A rare marble pendentive amulet fashioned in the shape of an animal’s head. This pendant is in remarkably good condition considering its very early date. Aside from a small chip on the back of one of the volutes carved on top of the head, this piece is intact. It is difficult to say with certainty the species of animal depicted, but the elongated shape of the head, the small ears and the horn-like volutes suggest a ram or ibex. The stone used is a veined marble with bands of mottled gray and pink. This is consistent with contemporary finds from Syria, which often use the local colored marbles for small scale objects: vessels, figurines, amulets, etc. The stepped profi le of the head curves sharply into an elongated neck, the rounded end of which has been carefully drilled with a hole for suspension. Various grooves and ridges delineate the different planes of the head, including a groove at the base of the muzzle, the cheeks and the back of the neck.
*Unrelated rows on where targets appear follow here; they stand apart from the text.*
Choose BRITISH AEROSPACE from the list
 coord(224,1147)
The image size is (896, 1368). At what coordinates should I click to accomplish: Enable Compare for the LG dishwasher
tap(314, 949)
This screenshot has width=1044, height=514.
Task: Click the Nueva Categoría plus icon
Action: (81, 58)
The volutes on either side of the head have been skillfully carved in low relief and protruding round nubs create rather prominent eyes. The design is perfectly symmetrical: due to the pendant’s shallow shape, the composition hinges on the vertical axis when looking at the animal’s head straight on.
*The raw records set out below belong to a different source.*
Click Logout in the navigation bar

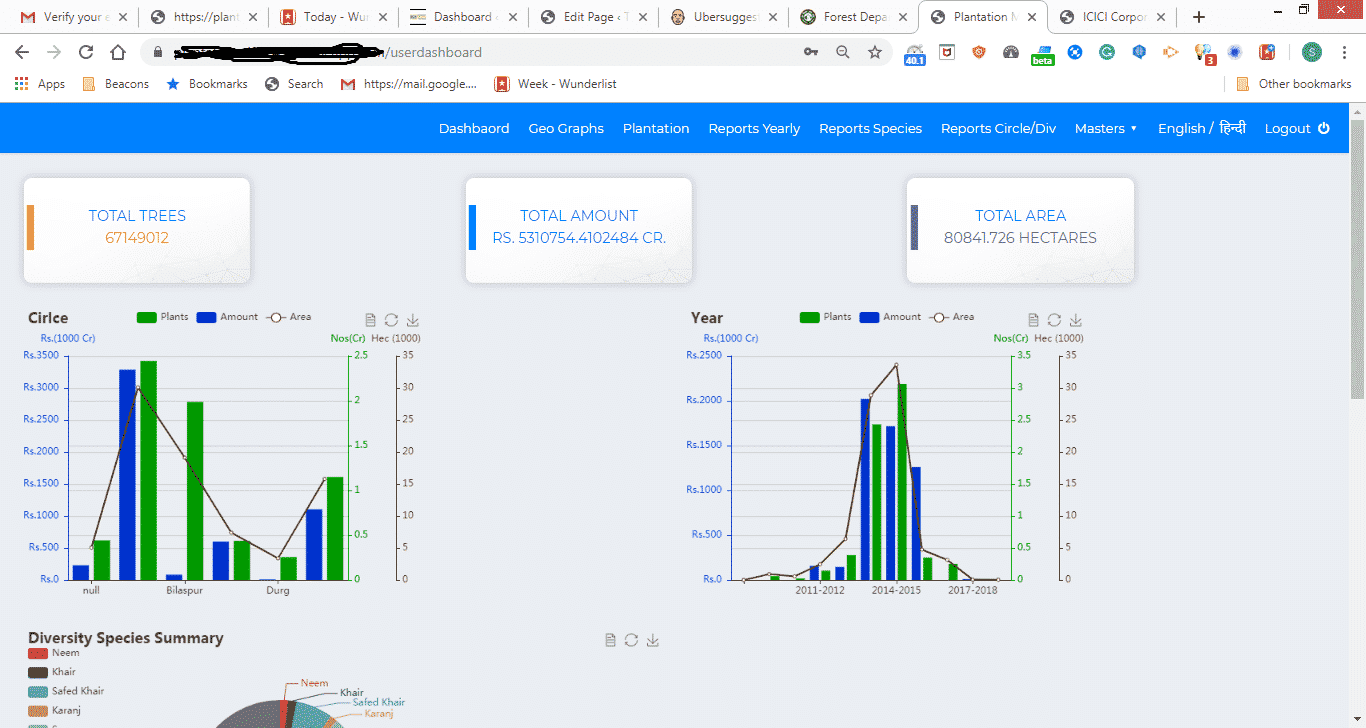click(1289, 128)
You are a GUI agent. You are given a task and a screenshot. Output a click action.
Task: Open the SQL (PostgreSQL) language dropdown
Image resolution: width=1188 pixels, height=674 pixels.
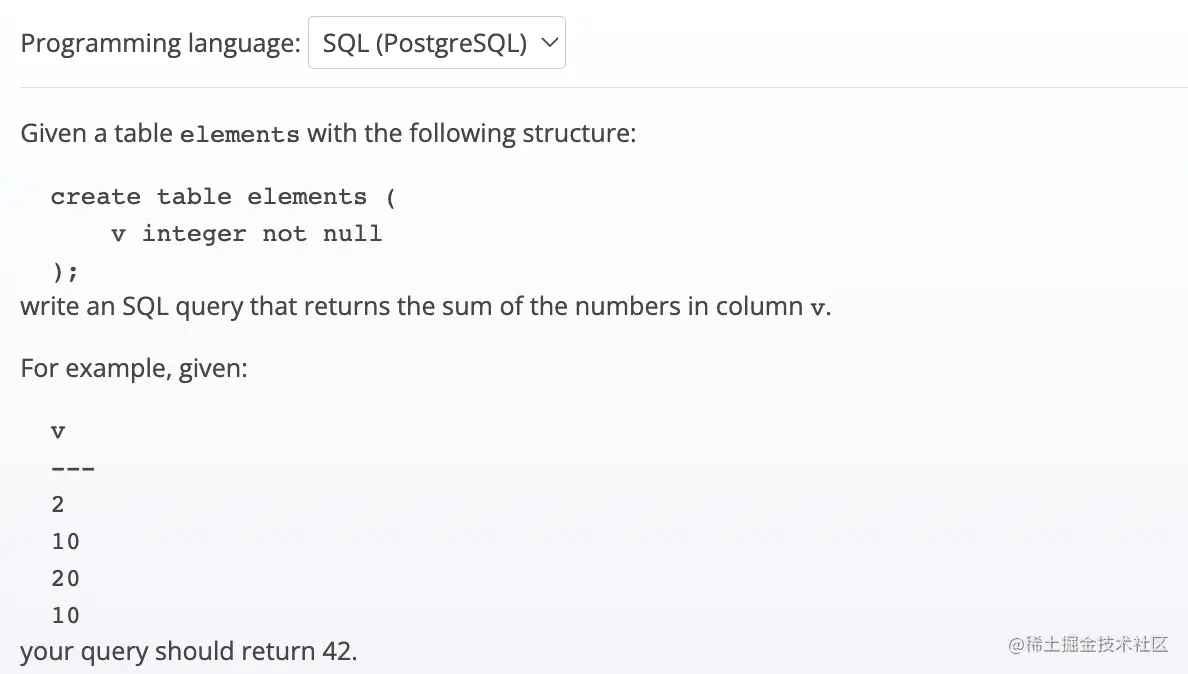click(436, 43)
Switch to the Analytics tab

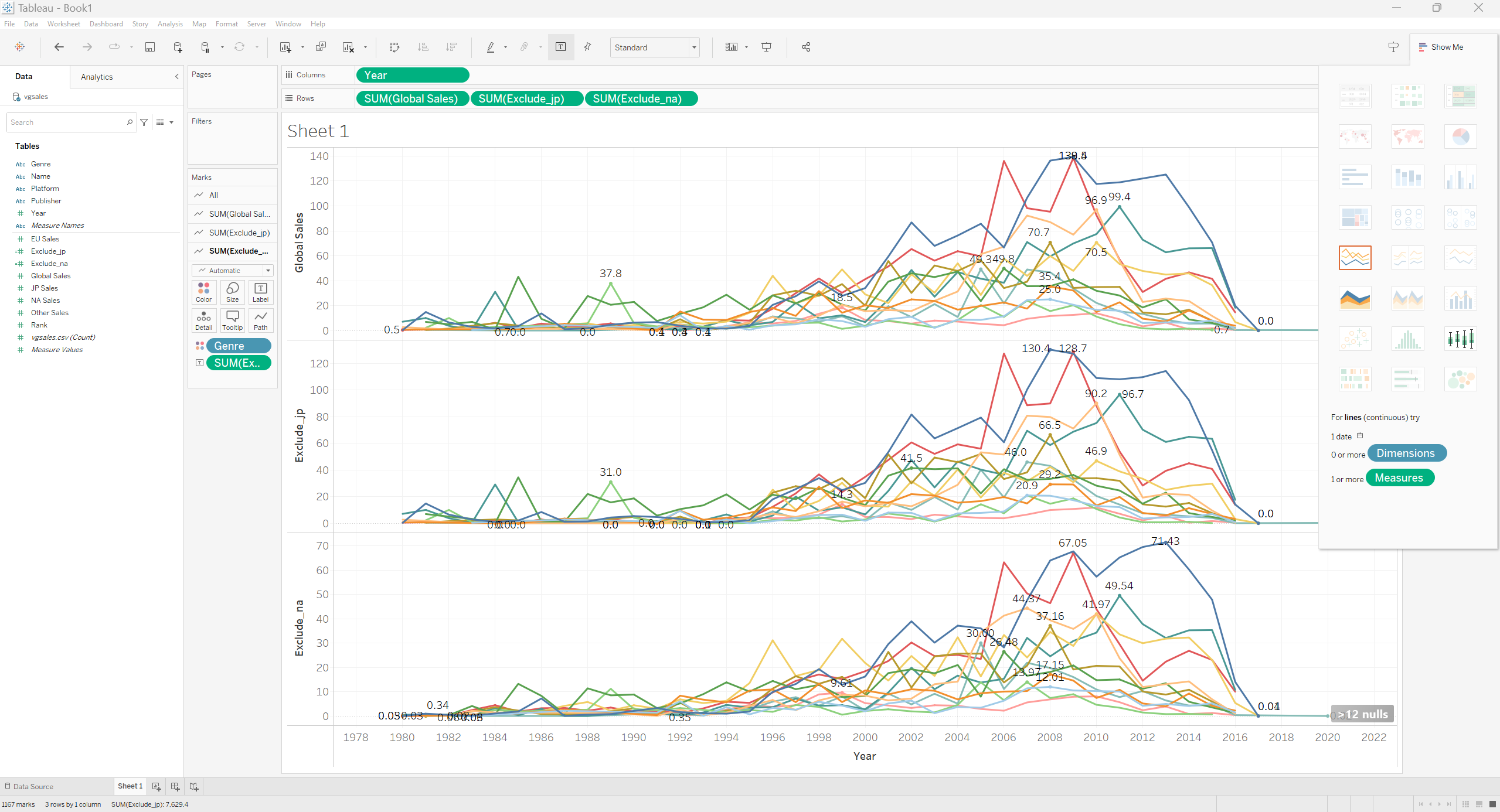tap(97, 77)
This pendant heralds the beginnings of agricultural society and human civilization. The post Paleolithic period (7th – 6th millennium B.C.) saw the rise of the first permanent settlements in Syria, and with them, the first real signs of a material culture. Sites in the Euphrates River Valley, such as Tell Bouqras, have yielded information about the lives of the people who laid the foundation for our modern societal structure. They were mostly agricultural, raising crops and domesticated herds, rather than the nomadic hunter-gatherer cultures that had existed up until then. This pendant, and others like it, illustrates the new importance of these animals. An early 6th millennium amulet excavated at neighboring el-Kowm is a close parallel for our piece and displays the same elongated, abstract structure and vaguely zoomorphic features (horns or ears in low relief, round nubs for eyes), although our pendant is both more complex and of greater artistic quality. Tell Bouqras was known as a center for the manufacture of small stone objects, primarily vessels, and is also the site of some of the earliest figural designs known, emphasizing the rarity and importance of our pendant.
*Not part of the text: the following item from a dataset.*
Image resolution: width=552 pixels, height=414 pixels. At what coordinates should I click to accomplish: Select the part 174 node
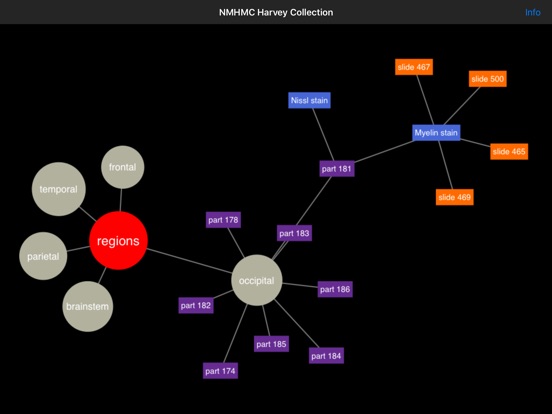click(x=220, y=371)
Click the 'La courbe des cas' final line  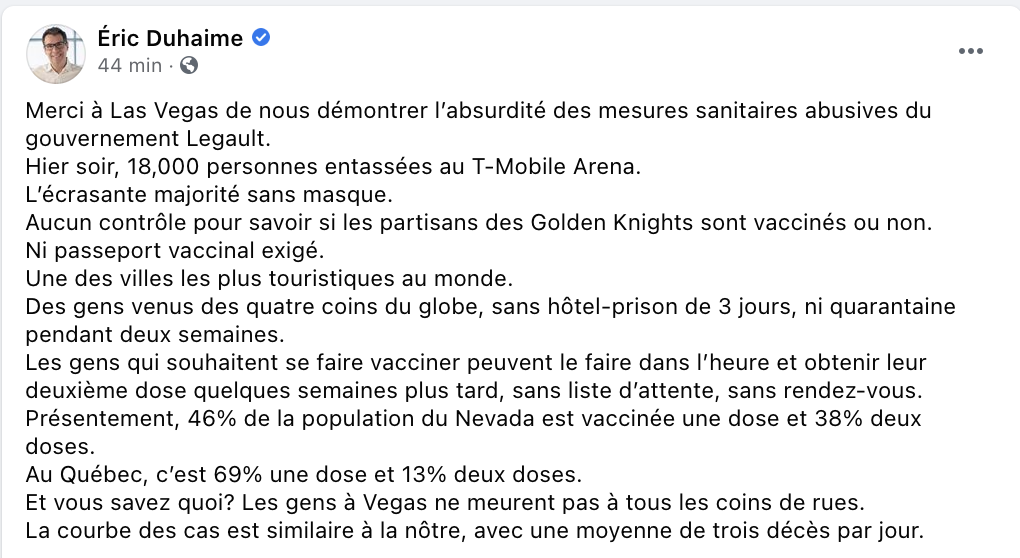pyautogui.click(x=474, y=530)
This marks the beginning of a long tradition in Syrian and Mesopotamian art of portable amuletic art in animal form. These objects obviously held a symbolic significance for their owners – perhaps to insure the fertility and health of the herds? – the exact nature of which is lost to us today.

Bibliography

For the el-Kowm example, see:
CLUZAN S. et al, Syrie: Mémoire et Civilisation, Paris, 1993, p. 58, no. 35.

On Tell Bouqras and Paleolithic Syria, see:
ACKERMANNS P. M. M. G. – SCHWARTZ G., The Archaeology of Syria: From Complex Hunter-Gatherers to Early Urban Societies, Cambridge, 2003,
pp. 45-98.
MOOREY P. R. S., Ancient Mesopotamian Materials and Industries, Oxford, 1999, pp. 36-40, 323.